Pourquoi une telle viralité ? Parce que dans cette vidéo, Kemal Kiliçdaroglu brise un tabou pour la Turquie : il reconnait publiquement sa confession. Il est alevi, une branche minoritaire de l’islam, rattaché au chiisme. "Je suis alévi", lâche le candidat de l’opposition au bout de 45 secondes, après avoir annoncé, au début de la vidéo, son intention de parler d’un "sujet particulier et sensible". Et il poursuit : "je suis un musulman sincère (…) je veux mettre fin aux disputes confessionnelles qui ont fait souffrir la Turquie (…) on ne parlera plus de séparations mais de rêves communs". La vidéo a été saluée par tous les dirigeants de l’opposition qui y voient un acte courageux et un geste de réconciliation.
Une branche très minoritaire de l'Islam
C’est un acte courageux parce que les Alevis sont très minoritaires en Turquie, seulement cinq millions de personnes. Par le passé, ils ont été souvent ostracisés, et même visés par des attentats. Les sunnites les plus conservateurs les regardent comme des hérétiques. La tradition alevi défend un Islam de réflexion et de tolérance, où les prières sont mixtes : hommes et femmes se recueillent ensemble dans une maison commune de prière. Une diplomate qui connait bien la Turquie nous confiait il y a quelques semaines douter de la capacité de Kemal Kiliçdaroglu à l’emporter, précisément parce qu’il est alevi.
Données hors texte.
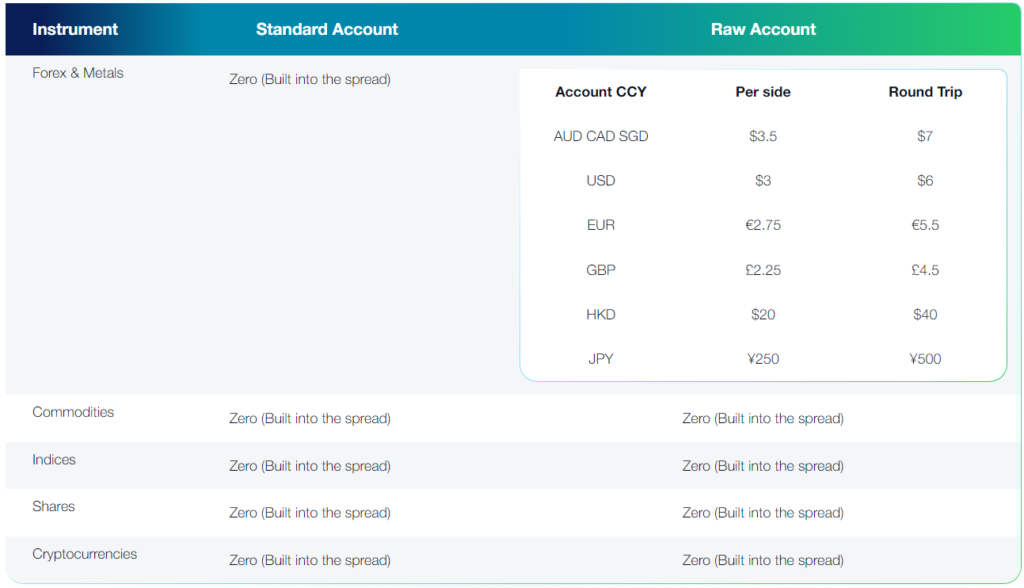Screen dimensions: 1024x588
Task: Select the GBP currency cell
Action: (601, 270)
Le président sortant Recep Tayip Erdogan, qui brigue un nouveau mandat après déjà 20 ans au pouvoir, s’appuie sur les musulmans les plus conservateurs et souffle sur les braises des divisions religieuses. En assumant son appartenance à une branche minoritaire de l’islam, Kemal Kiliçdaroglu pose un acte de maturité politique qui prend de cours le président sortant. Recep Teyip Erdogan ne pourra plus lancer d’allusion perfide à la foi de son adversaire. Il s’est donc contenté de réagir en disant: "Pourquoi as-tu attendu d’avoir 74 ans pour avouer ton appartenance religieuse ?"
Cinq points d'avance sur Erdogan dans les sondages
À trois semaines du scrutin, Kemal Kiliçdaroglu fait toujours la course en tête dans les sondages d'intentions de votes. Son avance a un peu diminué mais il est crédité en moyenne de cinq points de plus que le président sortant. La clé du scrutin réside en partie dans le comportement des plus jeunes : il y aura six millions de nouveaux électeurs le 14 mai. Beaucoup sont touchés par le chômage et l’inflation. Ça devrait profiter à l’opposition. Mais en Turquie, les sondages sont d’une fiabilité relative. Et le président Erdogan, plus charismatique que son opposant, va tout faire pour tendre le climat électoral. Les incidents se multiplient au fil des jours et Kemal Kiliçdaroglu a dû renoncer à plusieurs déplacements. Mais tout de même, la viralité de cette vidéo dit quelque chose.